> Task description: Set down everything in the material from the line containing "Viewport: 1721px width, 935px height." down to the line containing "Looking at the screenshot, I should 330,43.", including both of those lines, copying each line exactly.
▶
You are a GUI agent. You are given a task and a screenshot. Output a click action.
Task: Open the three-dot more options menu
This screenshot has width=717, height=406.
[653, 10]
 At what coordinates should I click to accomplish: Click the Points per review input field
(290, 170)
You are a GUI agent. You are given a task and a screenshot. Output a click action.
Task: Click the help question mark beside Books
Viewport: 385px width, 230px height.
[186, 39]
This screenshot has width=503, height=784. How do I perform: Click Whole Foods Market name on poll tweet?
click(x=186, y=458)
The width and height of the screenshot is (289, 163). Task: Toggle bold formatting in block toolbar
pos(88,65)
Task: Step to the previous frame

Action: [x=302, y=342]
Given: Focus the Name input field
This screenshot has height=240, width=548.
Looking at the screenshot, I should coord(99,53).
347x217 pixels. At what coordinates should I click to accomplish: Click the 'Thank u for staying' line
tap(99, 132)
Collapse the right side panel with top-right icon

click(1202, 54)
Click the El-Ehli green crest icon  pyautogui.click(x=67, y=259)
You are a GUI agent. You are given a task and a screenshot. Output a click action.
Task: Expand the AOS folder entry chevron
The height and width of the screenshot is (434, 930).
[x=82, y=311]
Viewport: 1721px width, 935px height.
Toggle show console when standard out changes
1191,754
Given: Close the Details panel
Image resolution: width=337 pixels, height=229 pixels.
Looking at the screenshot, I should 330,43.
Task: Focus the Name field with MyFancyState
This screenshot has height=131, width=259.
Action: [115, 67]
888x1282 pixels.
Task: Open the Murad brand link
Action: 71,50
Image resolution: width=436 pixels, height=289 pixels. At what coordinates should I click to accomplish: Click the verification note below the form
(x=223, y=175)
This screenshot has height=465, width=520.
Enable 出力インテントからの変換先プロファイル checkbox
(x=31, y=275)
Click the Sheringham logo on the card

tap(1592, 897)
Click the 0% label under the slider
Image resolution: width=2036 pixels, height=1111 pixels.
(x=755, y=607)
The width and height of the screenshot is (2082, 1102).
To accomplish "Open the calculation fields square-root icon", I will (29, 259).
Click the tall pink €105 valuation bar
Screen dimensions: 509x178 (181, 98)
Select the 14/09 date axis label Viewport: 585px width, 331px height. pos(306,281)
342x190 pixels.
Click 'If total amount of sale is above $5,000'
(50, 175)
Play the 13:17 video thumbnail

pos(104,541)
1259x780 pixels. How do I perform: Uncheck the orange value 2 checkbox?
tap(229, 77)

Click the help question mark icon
◀
> Worked solution:
Viewport: 1721px width, 935px height.
Toggle show console when standard out changes
1191,754
Given: Close the Details panel
Image resolution: width=337 pixels, height=229 pixels.
Looking at the screenshot, I should 330,43.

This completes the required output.